Dans son dernier Tableau de bord européen de l'innovation 2025 , la Commission européenne a salué les progrès réalisés par les États membres en matière de recherche, de numérisation et d'adoption de nouvelles technologies. Malgré cette tendance à la hausse, les données révèlent également des signes inquiétants : une croissance régionale inégale, une légère baisse des performances globales l'an dernier et de forts contrastes entre les pays du Nord et du Sud.

Cela soulève une question cruciale : les politiques d’innovation actuelles de l’UE — comme les tableaux de bord de performance et les initiatives communautaires — sont-elles suffisantes pour uniformiser les règles du jeu sur l’ensemble du marché unique ?

Des dirigeants forts, mais pas de convergence totale

Les scores d'innovation de l'UE ont augmenté de 12,6 points de pourcentage par rapport à 2018, avec des améliorations remarquables en Suède (+12,9), en Irlande (+13,3) et en Estonie (+30). Même des pays plus petits comme Malte et le Luxembourg ont gagné respectivement 7,6 et 5 points.

Malgré une amélioration générale depuis 2018, certains groupes de pays, notamment en Europe centrale et méridionale, restent en deçà de la frontière de l'innovation. La progression de 19,4 points de la Croatie dans le groupe des « innovateurs modérés » est prometteuse, mais la plupart des régions du sud restent en deçà de la moyenne de l'UE. La politique de cohésion a-t-elle réellement réussi à combler le déficit de développement ?

Une réduction plus lente des différences : est-ce suffisant ?
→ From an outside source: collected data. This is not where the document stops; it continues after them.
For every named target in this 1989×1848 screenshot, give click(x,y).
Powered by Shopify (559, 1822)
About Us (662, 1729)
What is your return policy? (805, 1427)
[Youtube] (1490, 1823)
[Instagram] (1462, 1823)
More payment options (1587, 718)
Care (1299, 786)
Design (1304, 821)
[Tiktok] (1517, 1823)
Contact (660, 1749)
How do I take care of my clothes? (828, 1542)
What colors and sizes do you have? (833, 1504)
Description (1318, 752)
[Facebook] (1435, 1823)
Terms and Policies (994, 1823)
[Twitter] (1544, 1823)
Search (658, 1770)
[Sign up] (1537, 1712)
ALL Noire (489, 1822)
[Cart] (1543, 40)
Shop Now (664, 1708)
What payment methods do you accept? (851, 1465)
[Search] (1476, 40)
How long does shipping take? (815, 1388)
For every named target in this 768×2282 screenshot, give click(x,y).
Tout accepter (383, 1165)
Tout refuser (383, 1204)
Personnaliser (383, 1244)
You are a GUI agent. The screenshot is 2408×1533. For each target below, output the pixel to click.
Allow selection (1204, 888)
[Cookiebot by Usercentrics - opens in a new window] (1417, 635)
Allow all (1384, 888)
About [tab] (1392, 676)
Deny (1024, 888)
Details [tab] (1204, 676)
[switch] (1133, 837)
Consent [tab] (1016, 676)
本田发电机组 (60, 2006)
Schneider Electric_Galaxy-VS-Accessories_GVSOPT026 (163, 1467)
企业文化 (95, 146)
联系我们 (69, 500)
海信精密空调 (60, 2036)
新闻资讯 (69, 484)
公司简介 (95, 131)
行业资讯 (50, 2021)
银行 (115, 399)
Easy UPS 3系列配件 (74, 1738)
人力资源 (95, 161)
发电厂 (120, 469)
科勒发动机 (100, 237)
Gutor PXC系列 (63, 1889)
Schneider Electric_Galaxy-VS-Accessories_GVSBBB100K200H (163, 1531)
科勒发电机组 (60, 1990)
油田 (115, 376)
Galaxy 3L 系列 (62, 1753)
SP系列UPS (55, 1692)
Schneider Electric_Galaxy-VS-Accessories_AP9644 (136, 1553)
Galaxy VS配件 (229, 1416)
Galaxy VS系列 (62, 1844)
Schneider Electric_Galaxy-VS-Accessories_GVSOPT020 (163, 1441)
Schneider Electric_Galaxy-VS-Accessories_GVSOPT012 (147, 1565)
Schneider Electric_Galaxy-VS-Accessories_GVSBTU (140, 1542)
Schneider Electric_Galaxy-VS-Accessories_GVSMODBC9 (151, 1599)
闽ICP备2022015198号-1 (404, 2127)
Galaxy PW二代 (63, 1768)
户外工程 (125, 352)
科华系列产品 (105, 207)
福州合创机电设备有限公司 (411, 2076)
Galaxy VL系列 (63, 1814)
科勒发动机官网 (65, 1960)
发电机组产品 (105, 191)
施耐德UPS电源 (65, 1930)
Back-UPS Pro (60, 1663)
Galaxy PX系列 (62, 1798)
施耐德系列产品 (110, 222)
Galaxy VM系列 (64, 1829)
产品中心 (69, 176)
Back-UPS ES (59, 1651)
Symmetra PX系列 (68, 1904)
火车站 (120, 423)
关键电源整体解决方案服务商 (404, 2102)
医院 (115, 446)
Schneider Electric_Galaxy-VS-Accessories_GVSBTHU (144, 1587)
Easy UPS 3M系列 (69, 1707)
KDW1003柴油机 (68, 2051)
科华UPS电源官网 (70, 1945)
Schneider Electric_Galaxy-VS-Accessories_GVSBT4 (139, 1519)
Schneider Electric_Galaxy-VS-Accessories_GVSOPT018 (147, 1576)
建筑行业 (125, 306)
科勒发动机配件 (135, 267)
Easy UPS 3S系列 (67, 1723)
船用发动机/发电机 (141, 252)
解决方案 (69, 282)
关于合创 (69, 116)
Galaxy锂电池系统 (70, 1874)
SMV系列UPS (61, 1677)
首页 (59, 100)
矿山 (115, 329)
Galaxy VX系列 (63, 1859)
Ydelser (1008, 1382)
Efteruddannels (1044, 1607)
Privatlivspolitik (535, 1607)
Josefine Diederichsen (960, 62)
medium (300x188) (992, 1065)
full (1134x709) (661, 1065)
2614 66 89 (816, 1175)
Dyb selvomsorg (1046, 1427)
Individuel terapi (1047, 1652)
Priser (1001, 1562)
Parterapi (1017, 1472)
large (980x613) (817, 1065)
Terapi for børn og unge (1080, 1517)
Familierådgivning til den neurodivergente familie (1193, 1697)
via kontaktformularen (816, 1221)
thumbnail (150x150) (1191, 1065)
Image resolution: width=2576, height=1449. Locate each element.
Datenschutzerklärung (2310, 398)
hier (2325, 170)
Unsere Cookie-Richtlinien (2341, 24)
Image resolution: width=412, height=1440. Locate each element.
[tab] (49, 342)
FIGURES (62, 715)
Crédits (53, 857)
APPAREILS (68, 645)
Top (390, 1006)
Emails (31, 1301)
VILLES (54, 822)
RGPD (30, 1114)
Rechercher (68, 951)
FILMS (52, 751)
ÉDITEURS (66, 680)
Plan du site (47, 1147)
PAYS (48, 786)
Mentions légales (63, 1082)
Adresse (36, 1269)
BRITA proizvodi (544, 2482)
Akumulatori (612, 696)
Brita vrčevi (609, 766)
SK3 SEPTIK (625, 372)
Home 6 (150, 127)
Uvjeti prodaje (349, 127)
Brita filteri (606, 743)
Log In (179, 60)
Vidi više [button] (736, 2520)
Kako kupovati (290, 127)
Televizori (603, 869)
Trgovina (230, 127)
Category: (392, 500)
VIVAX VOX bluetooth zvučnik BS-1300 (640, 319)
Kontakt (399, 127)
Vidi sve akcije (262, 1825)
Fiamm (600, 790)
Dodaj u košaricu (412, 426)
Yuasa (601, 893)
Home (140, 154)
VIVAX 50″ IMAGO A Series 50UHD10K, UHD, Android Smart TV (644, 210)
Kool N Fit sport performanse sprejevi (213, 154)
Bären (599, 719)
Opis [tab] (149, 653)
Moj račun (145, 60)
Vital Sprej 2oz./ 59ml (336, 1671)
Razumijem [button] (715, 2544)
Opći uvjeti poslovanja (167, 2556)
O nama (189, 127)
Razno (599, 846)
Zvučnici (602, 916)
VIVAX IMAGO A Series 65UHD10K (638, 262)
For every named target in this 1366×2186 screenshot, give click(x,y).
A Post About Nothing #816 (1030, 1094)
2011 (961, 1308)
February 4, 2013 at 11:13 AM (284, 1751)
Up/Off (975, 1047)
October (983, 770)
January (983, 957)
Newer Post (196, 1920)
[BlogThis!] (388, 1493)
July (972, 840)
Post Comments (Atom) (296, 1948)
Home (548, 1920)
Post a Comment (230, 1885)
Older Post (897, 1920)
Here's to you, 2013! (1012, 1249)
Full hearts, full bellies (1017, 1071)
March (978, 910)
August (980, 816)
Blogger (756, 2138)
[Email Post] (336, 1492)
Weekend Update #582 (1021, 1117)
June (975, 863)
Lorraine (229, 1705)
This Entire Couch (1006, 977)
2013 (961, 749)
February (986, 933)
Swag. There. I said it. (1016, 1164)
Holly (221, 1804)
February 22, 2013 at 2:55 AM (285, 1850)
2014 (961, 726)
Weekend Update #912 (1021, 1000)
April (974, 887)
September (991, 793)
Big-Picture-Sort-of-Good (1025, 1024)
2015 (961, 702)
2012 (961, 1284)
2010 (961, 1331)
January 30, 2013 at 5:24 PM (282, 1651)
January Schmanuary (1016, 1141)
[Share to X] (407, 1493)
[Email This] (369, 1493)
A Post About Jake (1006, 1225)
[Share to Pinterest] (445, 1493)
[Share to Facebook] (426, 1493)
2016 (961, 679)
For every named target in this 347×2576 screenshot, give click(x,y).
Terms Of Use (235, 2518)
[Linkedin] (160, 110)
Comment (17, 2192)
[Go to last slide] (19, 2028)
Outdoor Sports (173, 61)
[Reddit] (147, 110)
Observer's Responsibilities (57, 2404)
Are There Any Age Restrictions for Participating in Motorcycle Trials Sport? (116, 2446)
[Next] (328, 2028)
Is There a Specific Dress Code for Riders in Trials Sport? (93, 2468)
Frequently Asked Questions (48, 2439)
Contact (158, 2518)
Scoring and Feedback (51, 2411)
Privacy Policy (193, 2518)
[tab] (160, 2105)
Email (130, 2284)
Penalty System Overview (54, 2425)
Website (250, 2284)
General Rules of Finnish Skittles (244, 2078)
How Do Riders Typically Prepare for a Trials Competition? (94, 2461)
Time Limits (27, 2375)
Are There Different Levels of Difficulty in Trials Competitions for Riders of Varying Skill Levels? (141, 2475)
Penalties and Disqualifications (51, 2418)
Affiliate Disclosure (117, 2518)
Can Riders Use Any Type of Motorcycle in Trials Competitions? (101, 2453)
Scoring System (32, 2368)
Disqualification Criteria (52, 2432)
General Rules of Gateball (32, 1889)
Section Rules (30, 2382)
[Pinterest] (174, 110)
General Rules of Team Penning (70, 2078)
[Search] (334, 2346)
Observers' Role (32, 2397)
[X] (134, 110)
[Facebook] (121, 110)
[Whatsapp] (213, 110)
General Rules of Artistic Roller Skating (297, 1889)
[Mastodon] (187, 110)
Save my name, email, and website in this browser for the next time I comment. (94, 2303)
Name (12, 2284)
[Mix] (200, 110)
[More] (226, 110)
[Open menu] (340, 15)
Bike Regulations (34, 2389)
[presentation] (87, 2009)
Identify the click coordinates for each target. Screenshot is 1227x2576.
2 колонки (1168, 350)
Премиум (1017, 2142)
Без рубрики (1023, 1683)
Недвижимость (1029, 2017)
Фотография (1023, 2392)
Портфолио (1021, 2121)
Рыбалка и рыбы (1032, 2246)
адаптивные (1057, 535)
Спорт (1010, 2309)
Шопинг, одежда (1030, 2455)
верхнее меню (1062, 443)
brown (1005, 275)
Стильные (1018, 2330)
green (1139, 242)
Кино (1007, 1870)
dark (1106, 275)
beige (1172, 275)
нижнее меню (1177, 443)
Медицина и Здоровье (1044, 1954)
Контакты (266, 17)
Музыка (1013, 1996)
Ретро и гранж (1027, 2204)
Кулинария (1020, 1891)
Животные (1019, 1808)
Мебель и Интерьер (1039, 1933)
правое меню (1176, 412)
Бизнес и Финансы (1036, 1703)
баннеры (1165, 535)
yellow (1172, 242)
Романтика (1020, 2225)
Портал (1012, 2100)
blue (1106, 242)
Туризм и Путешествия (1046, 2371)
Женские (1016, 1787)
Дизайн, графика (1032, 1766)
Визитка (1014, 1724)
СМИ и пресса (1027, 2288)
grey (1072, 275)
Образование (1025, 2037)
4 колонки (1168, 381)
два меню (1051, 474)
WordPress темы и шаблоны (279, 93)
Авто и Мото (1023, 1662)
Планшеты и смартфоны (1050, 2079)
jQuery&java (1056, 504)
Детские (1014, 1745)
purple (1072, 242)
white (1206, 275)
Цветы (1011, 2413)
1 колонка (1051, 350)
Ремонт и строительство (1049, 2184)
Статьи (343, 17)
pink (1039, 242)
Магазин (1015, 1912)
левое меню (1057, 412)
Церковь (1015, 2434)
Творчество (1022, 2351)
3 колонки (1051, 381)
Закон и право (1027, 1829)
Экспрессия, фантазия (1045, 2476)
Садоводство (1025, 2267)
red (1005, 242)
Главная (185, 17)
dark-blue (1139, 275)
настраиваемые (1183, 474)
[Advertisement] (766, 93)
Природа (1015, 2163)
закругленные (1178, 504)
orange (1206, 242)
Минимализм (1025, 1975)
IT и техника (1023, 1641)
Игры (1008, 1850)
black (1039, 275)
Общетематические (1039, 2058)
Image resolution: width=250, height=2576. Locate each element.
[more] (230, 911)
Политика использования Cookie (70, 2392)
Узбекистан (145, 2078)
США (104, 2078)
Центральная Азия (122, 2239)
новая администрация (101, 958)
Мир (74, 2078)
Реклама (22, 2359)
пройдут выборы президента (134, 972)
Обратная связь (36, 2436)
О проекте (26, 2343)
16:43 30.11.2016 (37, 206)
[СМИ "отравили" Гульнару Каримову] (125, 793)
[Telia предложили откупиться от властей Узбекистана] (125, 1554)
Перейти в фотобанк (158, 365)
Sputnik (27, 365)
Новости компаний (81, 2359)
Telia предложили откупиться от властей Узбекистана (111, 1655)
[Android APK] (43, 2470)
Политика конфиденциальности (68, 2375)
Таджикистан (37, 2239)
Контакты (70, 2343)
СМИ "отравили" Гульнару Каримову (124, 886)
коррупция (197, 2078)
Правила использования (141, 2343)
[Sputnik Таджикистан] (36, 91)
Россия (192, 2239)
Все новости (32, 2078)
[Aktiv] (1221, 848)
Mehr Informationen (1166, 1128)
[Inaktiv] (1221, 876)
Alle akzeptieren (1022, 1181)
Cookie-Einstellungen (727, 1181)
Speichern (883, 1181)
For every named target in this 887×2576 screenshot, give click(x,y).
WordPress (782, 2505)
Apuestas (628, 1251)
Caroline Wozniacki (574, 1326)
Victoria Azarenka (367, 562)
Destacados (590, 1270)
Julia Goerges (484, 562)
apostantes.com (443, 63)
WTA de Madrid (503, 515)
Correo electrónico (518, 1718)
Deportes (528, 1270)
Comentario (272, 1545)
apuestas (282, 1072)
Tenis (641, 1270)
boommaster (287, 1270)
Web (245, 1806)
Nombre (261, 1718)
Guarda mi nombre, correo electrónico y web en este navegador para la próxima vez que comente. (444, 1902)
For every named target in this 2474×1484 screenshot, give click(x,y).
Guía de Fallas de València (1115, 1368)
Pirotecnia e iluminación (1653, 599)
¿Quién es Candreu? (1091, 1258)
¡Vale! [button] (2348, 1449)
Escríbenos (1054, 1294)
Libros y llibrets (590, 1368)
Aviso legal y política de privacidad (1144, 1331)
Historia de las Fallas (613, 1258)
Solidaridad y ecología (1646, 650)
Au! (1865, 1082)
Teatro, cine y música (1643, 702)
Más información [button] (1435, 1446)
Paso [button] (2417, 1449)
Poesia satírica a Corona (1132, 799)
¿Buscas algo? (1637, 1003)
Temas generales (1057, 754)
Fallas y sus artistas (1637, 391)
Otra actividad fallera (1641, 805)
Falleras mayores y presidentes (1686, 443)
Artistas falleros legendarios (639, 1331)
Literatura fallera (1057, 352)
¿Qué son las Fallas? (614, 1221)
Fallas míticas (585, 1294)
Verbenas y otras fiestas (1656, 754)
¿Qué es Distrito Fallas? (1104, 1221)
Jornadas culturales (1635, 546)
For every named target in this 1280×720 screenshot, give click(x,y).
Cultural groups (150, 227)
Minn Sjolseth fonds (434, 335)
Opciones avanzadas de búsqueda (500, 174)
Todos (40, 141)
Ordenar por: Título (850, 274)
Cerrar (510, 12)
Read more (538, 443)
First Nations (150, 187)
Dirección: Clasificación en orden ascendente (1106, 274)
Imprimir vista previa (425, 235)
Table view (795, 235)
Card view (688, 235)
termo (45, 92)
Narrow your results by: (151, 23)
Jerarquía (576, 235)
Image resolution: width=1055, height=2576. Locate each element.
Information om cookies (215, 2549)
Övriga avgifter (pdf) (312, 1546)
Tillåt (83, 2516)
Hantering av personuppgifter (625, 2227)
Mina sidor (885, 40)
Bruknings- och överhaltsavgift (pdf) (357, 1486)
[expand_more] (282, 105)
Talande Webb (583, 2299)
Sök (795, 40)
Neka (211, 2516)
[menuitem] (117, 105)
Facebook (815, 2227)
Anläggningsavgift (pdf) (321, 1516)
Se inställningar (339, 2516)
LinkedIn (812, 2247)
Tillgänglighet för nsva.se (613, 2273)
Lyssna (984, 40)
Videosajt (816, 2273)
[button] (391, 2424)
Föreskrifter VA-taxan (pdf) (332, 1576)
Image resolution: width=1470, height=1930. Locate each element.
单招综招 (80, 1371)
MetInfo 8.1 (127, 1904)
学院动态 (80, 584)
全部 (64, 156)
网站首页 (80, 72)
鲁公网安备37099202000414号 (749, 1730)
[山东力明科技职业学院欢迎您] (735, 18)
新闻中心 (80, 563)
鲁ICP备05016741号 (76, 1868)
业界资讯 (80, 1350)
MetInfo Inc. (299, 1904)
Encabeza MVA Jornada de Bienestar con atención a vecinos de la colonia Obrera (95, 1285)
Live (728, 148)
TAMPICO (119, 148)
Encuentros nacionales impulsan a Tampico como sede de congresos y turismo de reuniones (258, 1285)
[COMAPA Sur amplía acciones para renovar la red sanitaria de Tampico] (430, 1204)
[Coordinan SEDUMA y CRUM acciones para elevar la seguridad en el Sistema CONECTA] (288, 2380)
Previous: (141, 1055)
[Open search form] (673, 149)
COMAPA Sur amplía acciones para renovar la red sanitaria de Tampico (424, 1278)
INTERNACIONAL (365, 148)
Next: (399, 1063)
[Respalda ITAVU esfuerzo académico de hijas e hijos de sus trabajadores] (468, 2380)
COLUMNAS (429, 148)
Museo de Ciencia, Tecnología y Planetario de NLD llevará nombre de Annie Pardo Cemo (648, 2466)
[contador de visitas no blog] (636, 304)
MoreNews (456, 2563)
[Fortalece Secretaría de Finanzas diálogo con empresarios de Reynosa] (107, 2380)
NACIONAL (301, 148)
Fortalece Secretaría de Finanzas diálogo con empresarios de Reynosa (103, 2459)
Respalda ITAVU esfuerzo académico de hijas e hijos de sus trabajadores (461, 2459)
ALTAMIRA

Le Tableau de bord régional de l'innovation (RIS) montre que 233 des 241 régions de l'UE ont progressé entre 2018 et 2025, avec une moyenne de près de 12 points. Cependant, 82 régions ont enregistré un recul au cours des deux dernières années. Des régions comme la Catalogne, Madrid ou Prague surclassent de nombreuses régions périphériques, mais la tendance générale demeure : l'Europe du Nord et de l'Ouest est en tête, tandis que d'autres progressent trop lentement pour parvenir à une réelle convergence.

Croissance en décélération : effondrement en 2025 et risques structurels

Pour la première fois, les résultats de 2025 affichent une légère baisse, de 0,4 point par rapport à 2024. Il s'agit d'une légère baisse, mais potentiellement un signal d'alarme dans un contexte de pression mondiale exercée par les États-Unis et la Chine. Le baromètre de la compétitivité de la Commission souligne que le maintien du statu quo ne suffit pas : des réformes rapides, une simplification réglementaire et des investissements dans les infrastructures sont essentiels.

Autres préoccupations : déclin de la collaboration entre PME, réduction des dépenses de R&D dans certains pays et impact incertain de la transformation numérique. Stéphane Séjourné, vice-président exécutif de la Commission européenne, a souligné que les stratégies seules ne suffiront pas ; de véritables partenariats entre startups et grandes entreprises, ainsi qu'une infrastructure numérique plus solide, sont nécessaires de toute urgence.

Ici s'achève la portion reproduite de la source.